Given that the contents of 100% safe accounts are invested in interest earning government securities, it is POSSIBLE that those putting money into such accounts could be rewarded with some interest. But it is equally possible that the costs of the 100% safe system would exceed the interest earned from government securities: in which case depositors would get no interest AND, worse still from their point of view, might have to pay periodic bank charges.

Now, is this “fair” on small depositors? The answer is “yes”, and because while it is no doubt a basic human right that small retail depositors should have available to them some form of 100% safe saving account, there is no reason why taxpayers in general should subsidise those wanting to save (unless it can be shown that there is market failure in this area, i.e. that the total amount of saving is less than optimum).

To summarise so far, the important distinction is between accounts which are supposed to be 100% safe and which will probably earn little or no interest, and on the other hand, accounts where the account holder is made fully aware that their money will be used for commercial purposes thus rendering the account less than 100% safe. Since banks can use the money from the latter accounts for commercial purposes, obviously banks can afford to offer a higher rate of interest on such accounts.
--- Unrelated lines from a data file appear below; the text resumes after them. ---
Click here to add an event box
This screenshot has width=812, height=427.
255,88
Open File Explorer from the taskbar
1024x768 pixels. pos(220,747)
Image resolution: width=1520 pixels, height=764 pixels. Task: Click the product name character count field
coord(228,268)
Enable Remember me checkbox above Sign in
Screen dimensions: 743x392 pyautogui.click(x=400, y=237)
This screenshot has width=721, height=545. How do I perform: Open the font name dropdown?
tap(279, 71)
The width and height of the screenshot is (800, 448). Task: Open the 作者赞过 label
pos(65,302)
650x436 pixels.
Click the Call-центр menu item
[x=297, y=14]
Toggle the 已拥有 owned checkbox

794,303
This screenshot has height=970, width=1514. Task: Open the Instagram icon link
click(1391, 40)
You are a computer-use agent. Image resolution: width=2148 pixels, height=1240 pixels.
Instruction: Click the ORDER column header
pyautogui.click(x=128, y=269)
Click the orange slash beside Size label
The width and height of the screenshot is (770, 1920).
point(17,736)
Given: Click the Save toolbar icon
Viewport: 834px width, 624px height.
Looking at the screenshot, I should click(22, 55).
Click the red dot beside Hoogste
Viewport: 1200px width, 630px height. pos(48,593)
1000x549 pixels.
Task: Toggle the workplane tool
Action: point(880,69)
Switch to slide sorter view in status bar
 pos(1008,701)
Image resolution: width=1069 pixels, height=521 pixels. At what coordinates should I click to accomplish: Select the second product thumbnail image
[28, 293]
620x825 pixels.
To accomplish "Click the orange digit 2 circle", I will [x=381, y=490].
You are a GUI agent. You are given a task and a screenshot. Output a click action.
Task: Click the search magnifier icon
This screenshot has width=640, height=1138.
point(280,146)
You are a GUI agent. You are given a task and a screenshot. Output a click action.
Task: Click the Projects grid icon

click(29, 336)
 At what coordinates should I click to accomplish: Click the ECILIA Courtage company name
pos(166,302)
Failure to put the proposed fence at right point leads the commission to get bogged down in a number of questions that it would not need to consider if the fence were put at the right place.

To illustrate, p.191 of the report is not clear on whether a variety of activities should take place within their proposed retail banks. These activities include business loans, trade finance, project finance, mortgages, and credit cards.

All the latter activities strike me as being blatantly commercial. But that question becomes irrelevant if the fence is put round safe accounts rather than round allegedly safe institutions.

Of course allowing any bank to offer 100% safe deposit accounts would require periodic audits to ensure that the contents of those accounts were actually backed by monetary base or government securities. But if the fence is put round institutions rather than accounts, those institutions would need auditing also, so putting the fence round accounts rather than institutions ought not to involve greater costs on the auditing front.
Also, as regards bank failures, the law would need to stipulate that those with 100% safe accounts have first call on the safe assets backing those accounts.


Afterthought, 11th July 2011. The above idea about ring-fencing is also advocated in a submission to the UK’s Independent Banking Commission by Positive Money, Prof R.A.Werner and others.